◆ **Supplied data**:
************

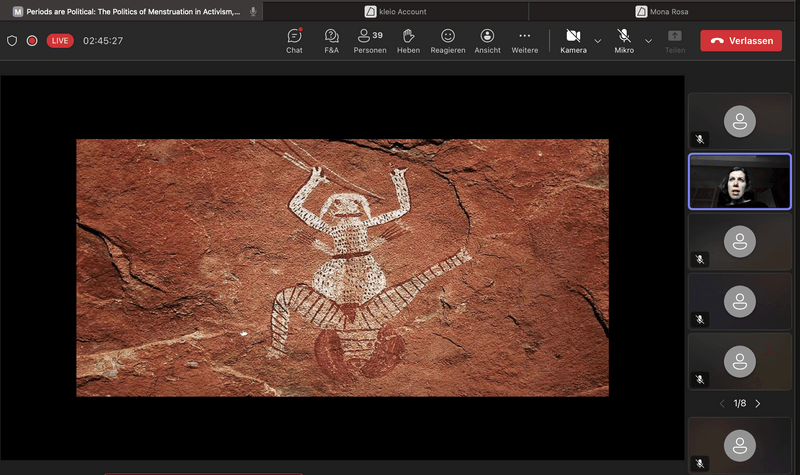
Task: Toggle the Kamera on or off
Action: point(573,40)
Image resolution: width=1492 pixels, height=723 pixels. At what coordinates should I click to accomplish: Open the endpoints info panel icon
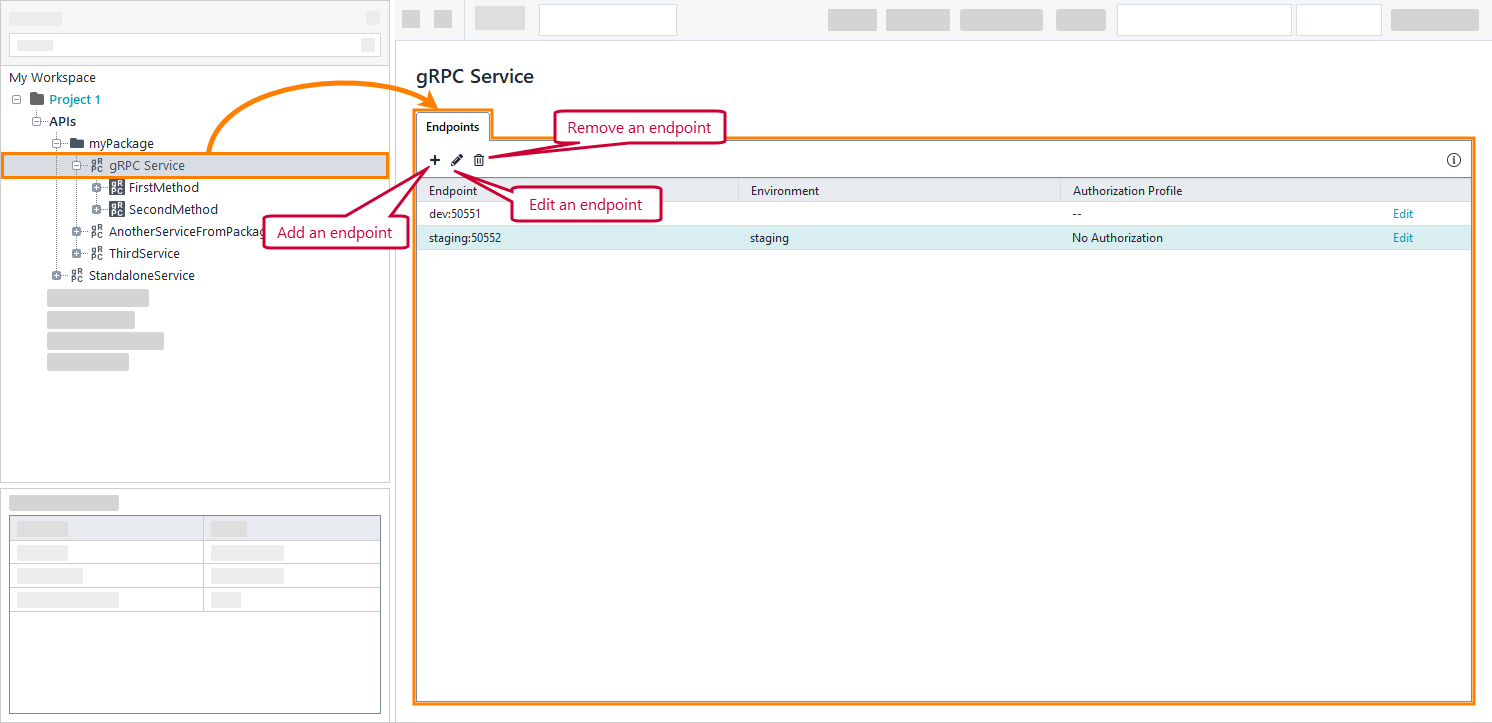1453,160
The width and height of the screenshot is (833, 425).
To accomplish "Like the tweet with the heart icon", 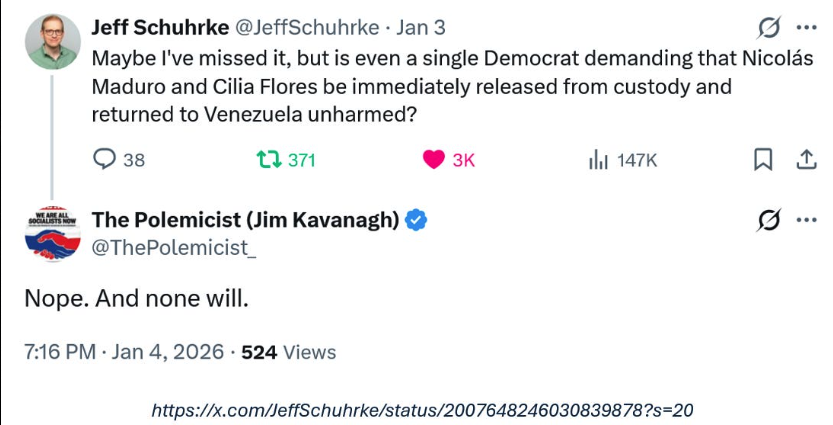I will coord(433,160).
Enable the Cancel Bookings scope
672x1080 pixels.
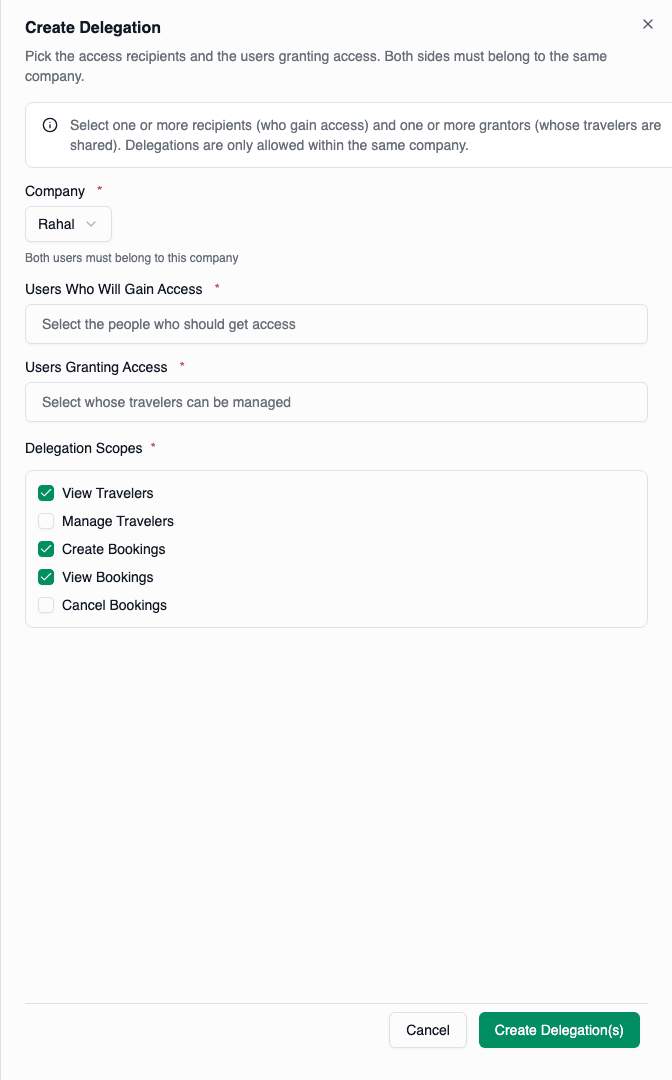[x=45, y=605]
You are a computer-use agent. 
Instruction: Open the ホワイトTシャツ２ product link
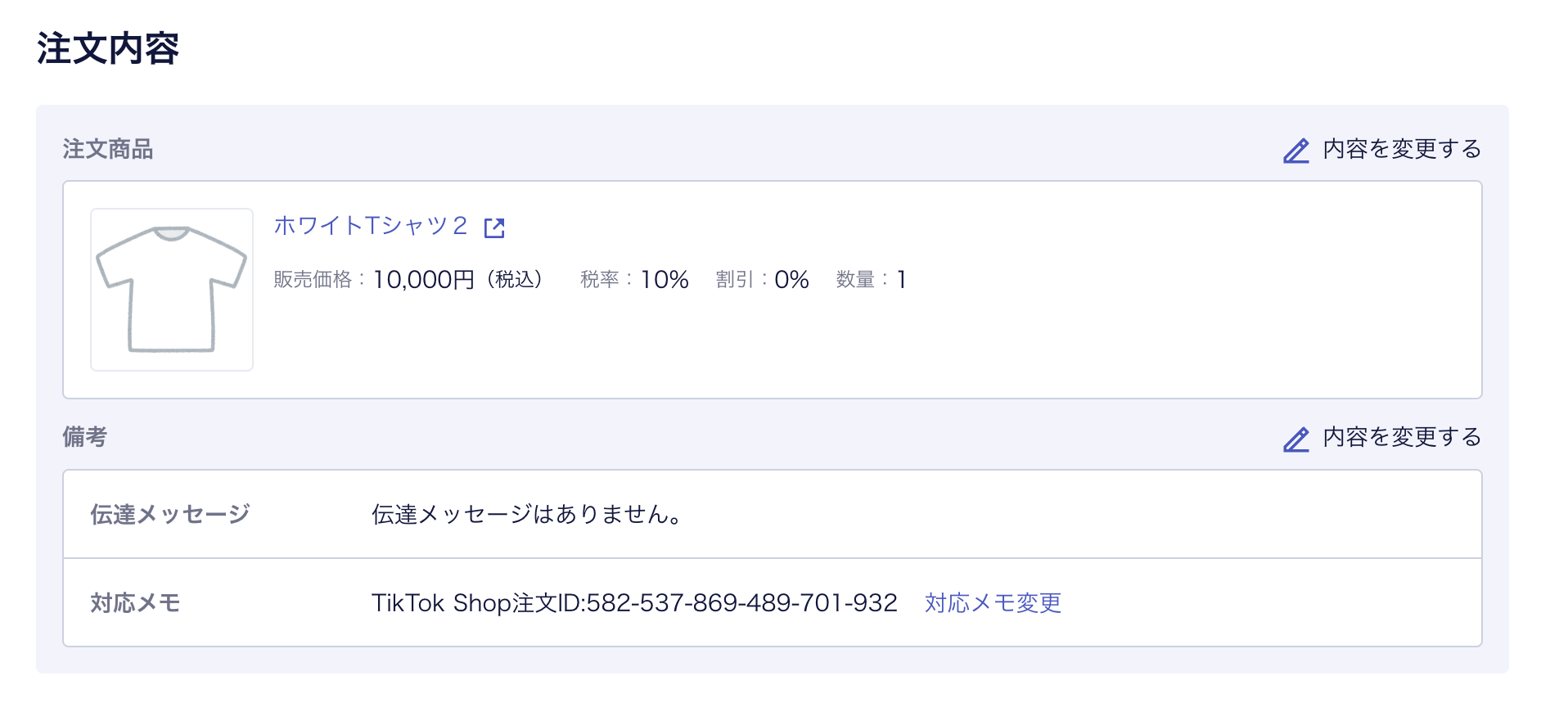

************

◆ **Assignment**: Output nothing but the lines from the one containing "You are a computer-use agent." to the end of the listing, both ends included, reproduced exactly. Pictures stay out.

◆ **Output**:
You are a computer-use agent. 
Instruction: Open the ホワイトTシャツ２ product link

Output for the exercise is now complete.